There is a thought that has haunted me for a long time…It is to portray a wholly good man. Nothing is more difficult …especially in our time. (Dostoevsky quoted in Wyschogrod, 1990, p.1)
Edmund Campion has given us a fine book which is valuable on two accounts. Firstly it is a narrative of the life of the radical priest and “wholly good man” Ted Kennedy. Secondly it is a history of the alternative church within the official Roman Catholic Church. It is the alternative church that provided the milieu from which Kennedy emerged. The argument (largely implied) in Campion’s text is that to understand Kennedy one must recognize and give credit to the existence of the church that existed largely in opposition to the official clerical church.
A second source of value is that this book is published at a time of the seemingly total triumph of the Right within the Catholic Church. The recent sacking of the radical priest, Peter Kennedy of Brisbane (no relation), following complaints from a right wing provocateur shows that the bright hopes that flourished during the Second Vatican Council have come to nought. The thinnest of popes , Benedict XVI, reigns in Rome and his rightist follower Cardinal George Pell, is firmly ensconced in Sydney as head of the Roman Catholic Church in Australia.
In this context of heart breaking defeat and the almost universal betrayal of the delirium of the brave, the act of remembering becomes a revolutionary act. Indeed it is the capacity of memory to keep alive hope that makes the historian’s task such an important and of course a contested one. Here Campion’s work in reminding us all of the existence of an alternative church puts one in mind of Walter Benjamin’s Sixth Thesis on the philosophy of history and especially the lines:
Only that historian will have the gift of fanning the spark of hope in the past who is firmly convinced that even the dead will not be safe from the enemy if he wins. And this enemy has not ceased to be victorious.
The Alternative Church
Campion begins his account of the alternative church with an excerpt from a letter sent by Kennedy to the then Head of the Church Cardinal Gilroy. In this excerpt Kennedy describes his father as a holy man, but and this is crucial, the father’s holiness was very different from the officially sanctioned version of that virtue. Kennedy’s father was kind and good to the poor but he also steered away from the structures and institutions that the Church officially sanctioned.
From this personal launching pad Kennedy came under the influence of a number of radical priests with very progressive ideas. Crucial here were the worker priests in Europe and Dorothy Day’s Catholic Workers movement in America. What is especially interesting though is that this alternative church expressed its difference not in doctrinal terms, nor in its attitude towards the historical sources of Roman Catholicism and Christianity, but rather in its resistance to hierarchy, an option for the poor and the evolution of a communal liturgy. In Brisbane Peter Kennedy did not avoid doctrinal questions such as the Virgin Birth, the divinity of Jesus and the existence of a transcendent God and he paid a considerable price for his theological radicalism. However the bracketing off of these questions by Ted Kennedy and his colleagues made possible their continued participation in the Roman Catholic Church albeit as an increasingly marginalised force.

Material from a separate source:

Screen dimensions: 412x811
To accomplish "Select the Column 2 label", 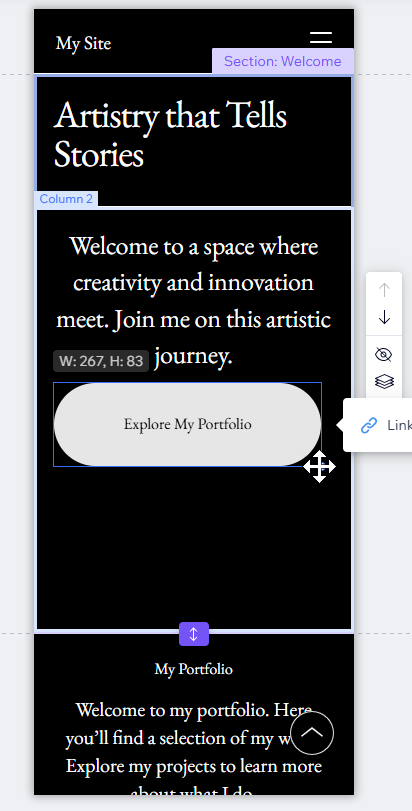I will [66, 199].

The high point of the influence of the alternative church was the Second Vatican Council (1962-5). The beginning of the Return of the Right may be dated from Paul VI’s Humanae Vitae Encyclical which banned birth control. Worse of course was to come under the long counter revolution of John Paul II (1978-2005). The low point here was surely the condemnation of liberation theology at Puebla in 1979, where John Paul II said
People claim to show Jesus as politically committed, as one who fought against Roman oppression and the authorities and also as one involved in the class struggle…This idea of Christ as a political figure, a revolutionary, as the subversive man from Nazareth, does not tally with the church's catechesis (John Paul 2, quoted in Time, 1979).
The CIA must have been delighted.
The Alternative Prophet
Ted Kennedy was then nurtured in a movement which led to the Second Vatican Council. However the last 40-years of his ministry was spent struggling under the yoke of an increasingly reactionary church. Initially he wanted, Campion tells us, to be part of a ministry which catered for “the artists and intellectuals and countless other people…who… feel alienated from the ethos of [the Sydney] Archdiocese (p.70). However a vacancy appeared in Redfern in 1971 and he was to remain there for the remainder of his priesthood. Redfern is of course the suburb of Sydney that has a large Aboriginal population and Kennedy was to become their friend and counsellor and champion.